Ich schnappte mir ein Glas Wein und stürzte es herunter. Mir war egal, dass ich noch keine 21 war. Und an einem Tag wie diesem interessierte das ohnehin niemanden. Alex sah mich von der Seite her besorgt an, ehe er ebenfalls ein Glas Wein in die Hand nahm und daran nippte. Ich stellte mein Leeres hin und wollte nach etwas Essbarem greifen, als Mrs. Miller zu mir kam. Sie war die Mutter von Drew, der beim Angriff auf das Camp gestorben war.

„Hallo Lilly. Es tut mir wirklich sehr Leid", sagte sie und nahm mich in den Arm.

„Danke, Mrs. Miller. Mir auch", erwiderte ich.

„Ich weiß, Liebes. Drew hat dich wirklich sehr gemocht. Es stimmt, was Ryan gesagt hat. Du bist für sie alle wie eine kleine Schwester. Ich war sehr froh, dass du auf der Beerdigung warst", sagte sie und ließ mich los.

„Er war mir immer ein guter Freund und Bruder. Ich vermisse ihn", sagte ich leise und kämpfte meine aufkommenden Tränen nieder.

„Ich auch. Ich auch", murmelte Mrs. Miller.

Hinter ihr tauchte Julia auf. Als ich sie sah, nahm ich sie in den Arm und drückte sie, soweit das möglich war, an mich.

„Danke, dass ihr gekommen seid", sagte ich leise in ihr Ohr.

„Natürlich. Wie geht es dir?", fragte sie, als ich sie wieder losließ.

„Es wird schon werden. Und euch?", fragte ich und deutete auf ihren runden Bauch.

Sie war mittlerweile im siebten Monat schwanger. Es machte mich furchtbar traurig, dass Drew niemals seine kleine Prinzessin in den Arm würde nehmen können und sie nie erfahren würde, wie sehr er sie schon liebte, als sie noch gar nicht auf der Welt war.
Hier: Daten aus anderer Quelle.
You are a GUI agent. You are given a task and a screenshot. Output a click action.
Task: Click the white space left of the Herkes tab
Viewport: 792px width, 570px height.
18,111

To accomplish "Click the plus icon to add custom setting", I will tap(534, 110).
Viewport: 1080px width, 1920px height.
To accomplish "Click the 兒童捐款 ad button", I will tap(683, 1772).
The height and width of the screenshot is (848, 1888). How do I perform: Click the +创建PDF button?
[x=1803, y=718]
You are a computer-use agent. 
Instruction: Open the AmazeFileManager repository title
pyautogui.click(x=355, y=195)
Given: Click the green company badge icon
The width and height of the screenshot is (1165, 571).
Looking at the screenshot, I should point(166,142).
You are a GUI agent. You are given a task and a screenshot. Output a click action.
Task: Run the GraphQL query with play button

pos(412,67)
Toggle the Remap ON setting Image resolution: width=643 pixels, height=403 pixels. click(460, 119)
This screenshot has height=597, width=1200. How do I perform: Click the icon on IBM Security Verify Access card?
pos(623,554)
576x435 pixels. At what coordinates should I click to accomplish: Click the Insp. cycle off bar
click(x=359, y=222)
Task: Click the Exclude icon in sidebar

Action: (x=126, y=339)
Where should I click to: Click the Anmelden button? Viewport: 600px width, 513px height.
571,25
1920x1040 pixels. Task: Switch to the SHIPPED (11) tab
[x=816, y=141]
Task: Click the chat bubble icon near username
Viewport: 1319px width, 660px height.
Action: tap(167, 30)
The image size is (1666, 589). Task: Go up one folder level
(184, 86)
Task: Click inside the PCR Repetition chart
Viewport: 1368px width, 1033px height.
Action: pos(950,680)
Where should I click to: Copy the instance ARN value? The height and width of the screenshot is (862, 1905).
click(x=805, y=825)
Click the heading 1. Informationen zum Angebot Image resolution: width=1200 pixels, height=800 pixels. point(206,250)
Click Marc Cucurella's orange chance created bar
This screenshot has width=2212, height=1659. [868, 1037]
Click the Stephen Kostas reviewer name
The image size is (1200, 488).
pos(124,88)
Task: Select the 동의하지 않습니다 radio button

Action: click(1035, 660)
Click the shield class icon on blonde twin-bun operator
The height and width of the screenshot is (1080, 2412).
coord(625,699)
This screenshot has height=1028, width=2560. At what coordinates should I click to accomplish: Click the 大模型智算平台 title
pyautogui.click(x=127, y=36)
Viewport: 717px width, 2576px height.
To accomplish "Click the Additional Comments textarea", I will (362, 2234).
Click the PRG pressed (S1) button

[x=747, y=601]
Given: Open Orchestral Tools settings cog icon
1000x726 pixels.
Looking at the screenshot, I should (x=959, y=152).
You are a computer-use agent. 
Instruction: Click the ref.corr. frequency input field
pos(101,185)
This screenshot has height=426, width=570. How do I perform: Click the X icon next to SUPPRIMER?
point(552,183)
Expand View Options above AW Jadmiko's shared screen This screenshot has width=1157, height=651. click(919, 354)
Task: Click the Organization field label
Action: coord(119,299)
Ich erinnerte mich, dass er immer ein Ultraschallbild dabei gehabt hatte, seit dem Tag, an dem es das Erste gegeben hatte. Ständig hatte er von der Kleinen und ihrer Mama gesprochen. Es war so offensichtlich, dass er beide abgöttisch liebte. Ich war auf ihrer Hochzeit gewesen und eine der Ersten, die erfahren hatte, dass Julia schwanger war.

Als ich erfahren hatte, dass Drew unter den Gefallenen war, war ich sofort zu ihr gefahren, weil ich Angst hatte, dass sie das Kind verlieren könnte, wenn sie sich zu sehr aufregte. So behutsam wie möglich, hatte ich ihr erzählt, dass Drew tot war. Normalerweise machten das Angehörige des Militärs, aber ich hatte darum gebeten, es tun zu dürfen. Hätte Julia die uniformierten Männer an ihrer Tür gesehen, wäre sie vermutlich sofort zusammengebrochen.

So hatte ich neben ihr auf dem Sofa gesessen, ihre Hände gehalten und sie in den Arm genommen, als sie anfing zu weinen.

„Ich wäre bestimmt schon depressiv, wenn ich die Kleine nicht hätte. Sie hält mich am Leben", erklärte Julia und streichelte mit der Hand über ihren Bauch, ehe sie sich ächzend an den Rücken fasste.